**SUPPLIED INFORMATION**
.....

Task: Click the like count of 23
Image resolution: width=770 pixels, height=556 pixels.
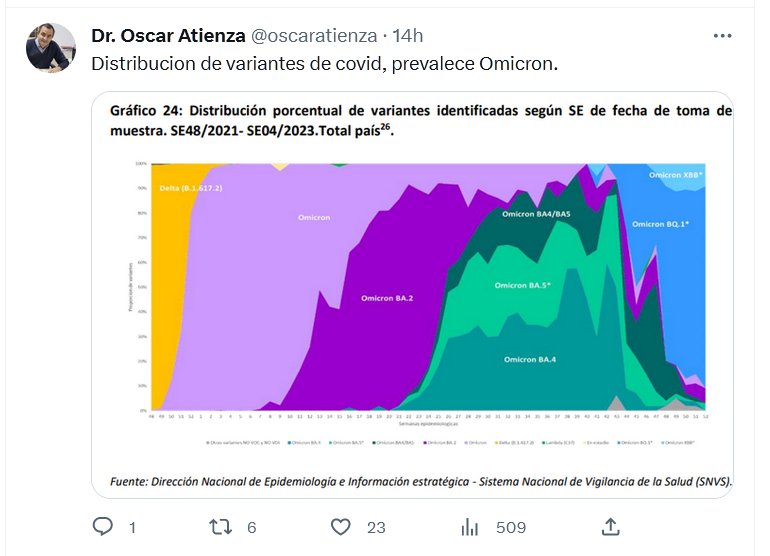Action: (x=376, y=527)

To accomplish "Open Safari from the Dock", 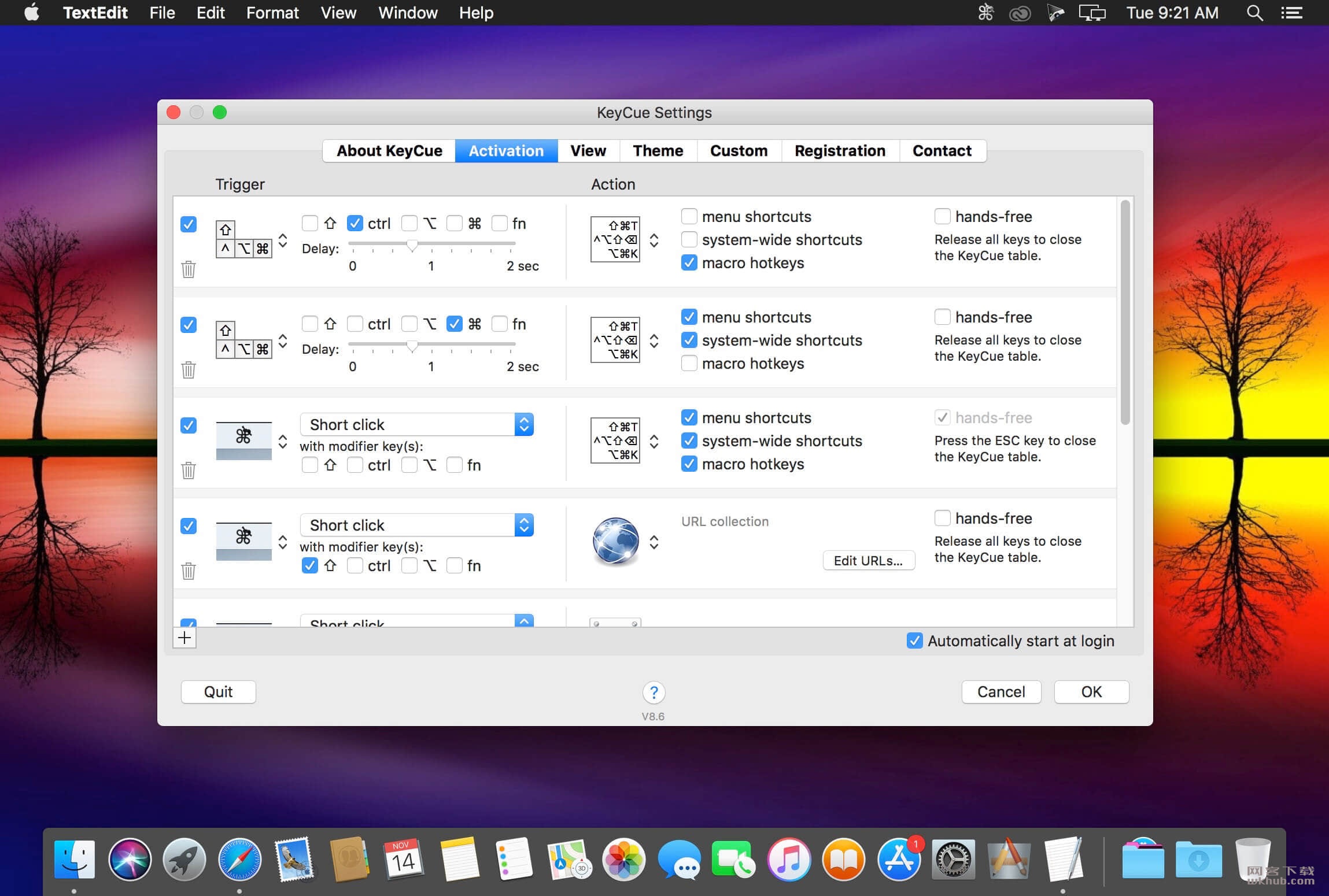I will tap(239, 859).
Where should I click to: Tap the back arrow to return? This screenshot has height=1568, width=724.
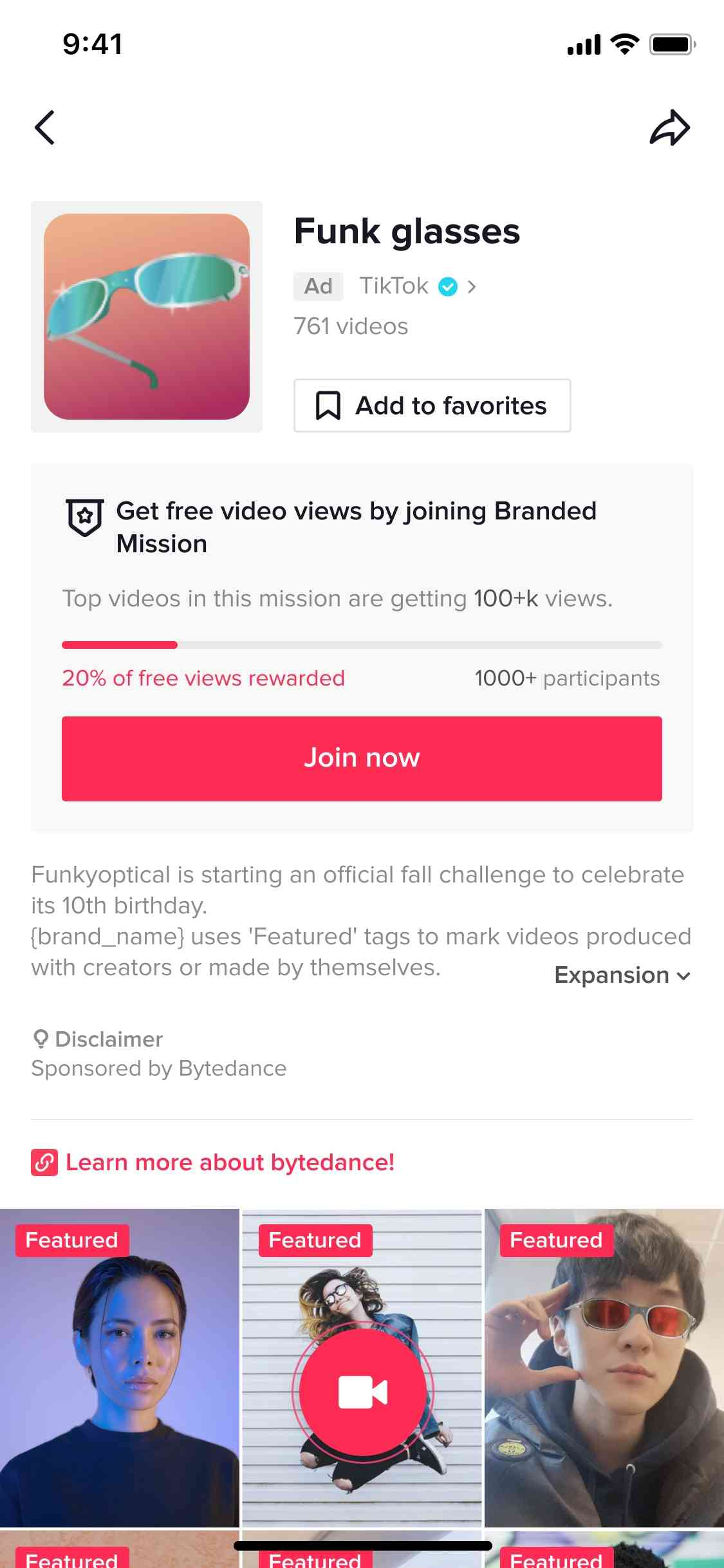[x=45, y=127]
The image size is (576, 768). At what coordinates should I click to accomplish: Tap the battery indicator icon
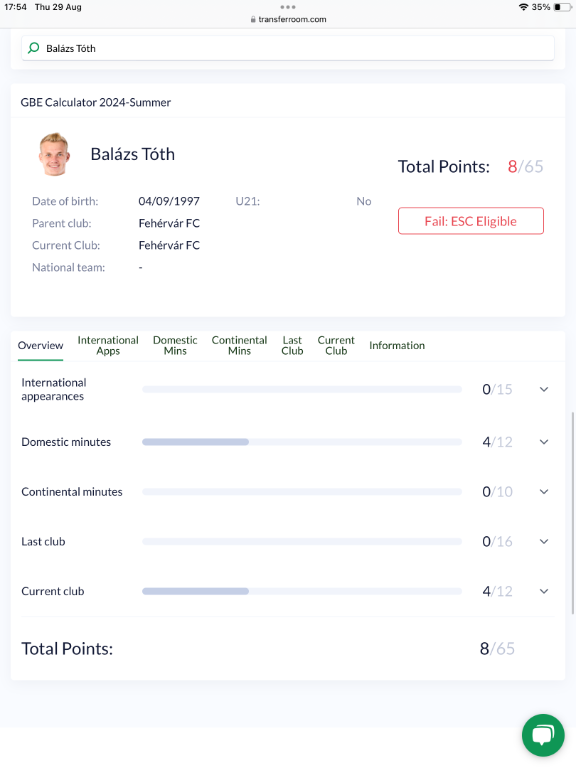click(x=562, y=7)
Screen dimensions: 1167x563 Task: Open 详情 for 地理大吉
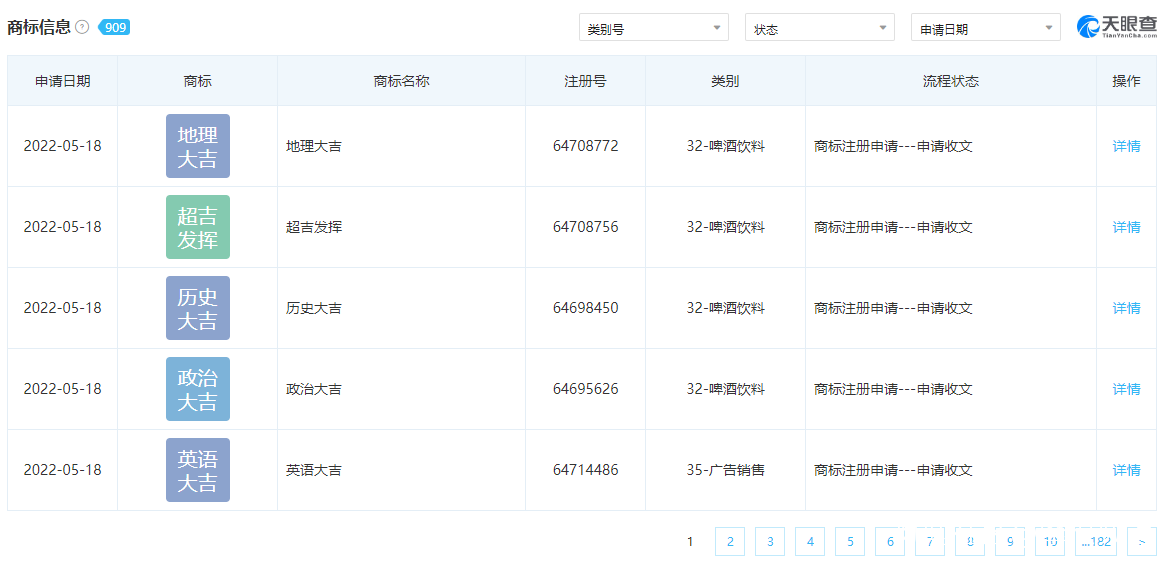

.....

**YOUR ASSIGNMENT**
Above are records; count the lines among them that include the word "Task", and give only the number.

**ANSWER SPACE**
2